▶ _EXERCISE_
Copy the rows again, beginning at the line that has "At what coordinates" and stopping after the line that has "651x431 pixels.". Keep the requests as they are, multiply each click coordinate in the answers by 1.2, round to whole numbers with halves going up, and leave out the pictures.

▶ _DATA TO PROCESS_
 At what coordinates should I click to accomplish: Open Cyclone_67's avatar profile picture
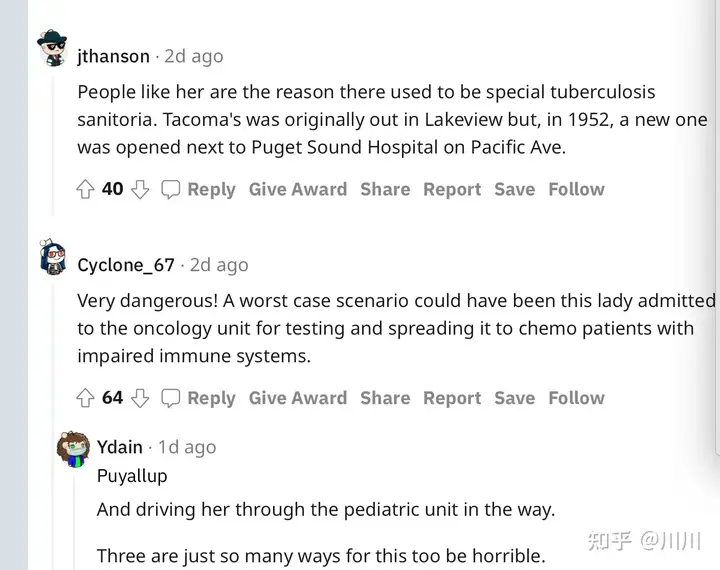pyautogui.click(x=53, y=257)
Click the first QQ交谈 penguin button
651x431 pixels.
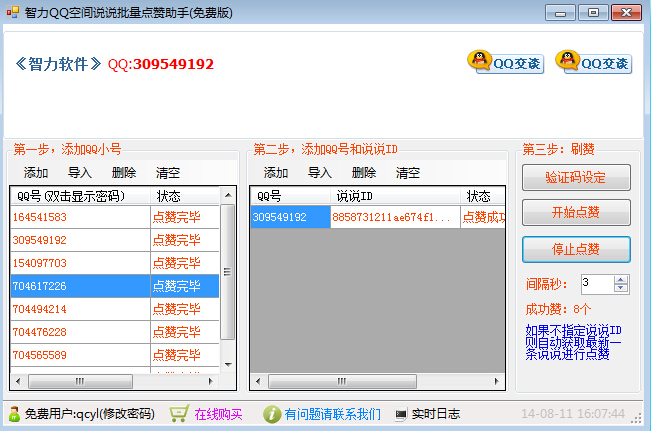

* * *

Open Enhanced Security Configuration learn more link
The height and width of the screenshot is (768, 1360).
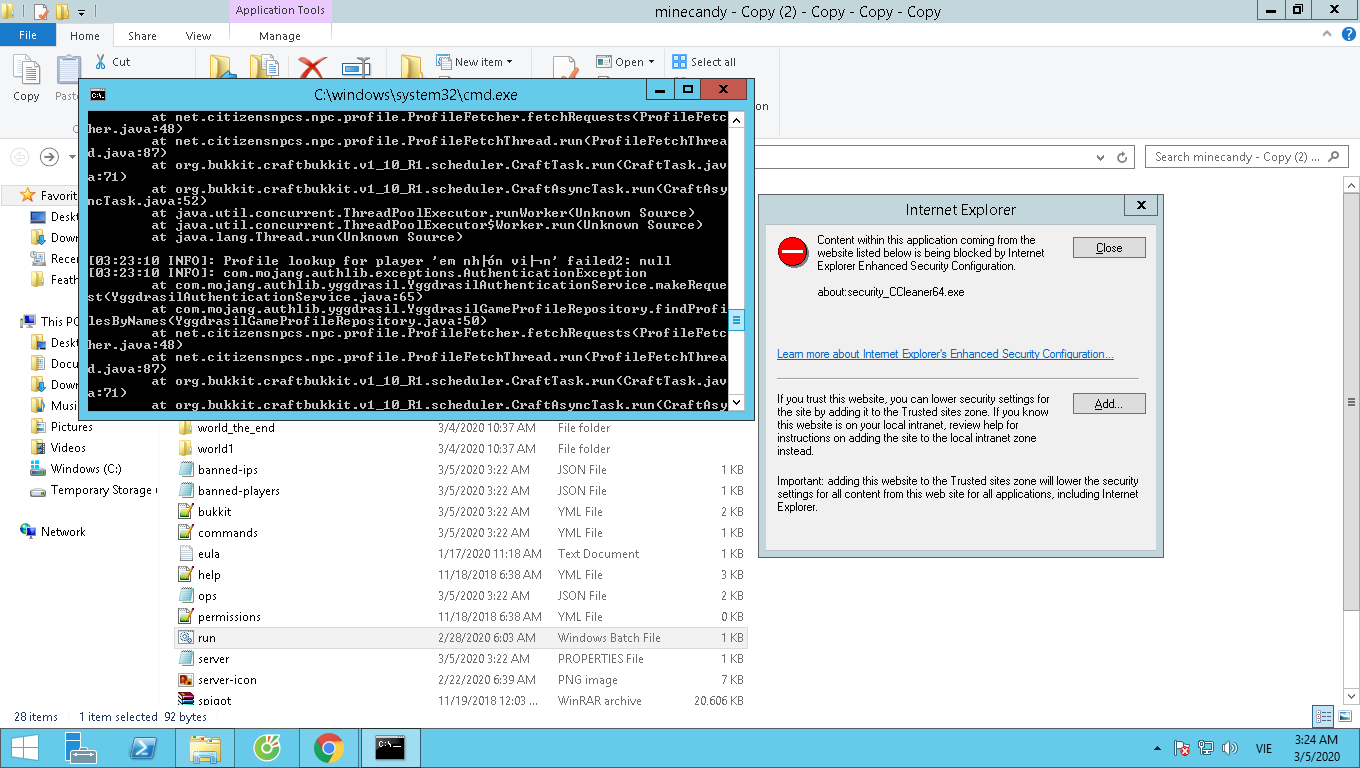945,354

...

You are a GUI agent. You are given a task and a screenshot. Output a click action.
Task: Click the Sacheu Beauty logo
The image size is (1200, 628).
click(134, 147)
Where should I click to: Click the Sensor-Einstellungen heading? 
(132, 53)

▶ _FINISHED TASK_
 At what coordinates should I click to accomplish: Open Cyclone_67's avatar profile picture
pyautogui.click(x=64, y=308)
Click the first QQ交谈 penguin button
651x431 pixels.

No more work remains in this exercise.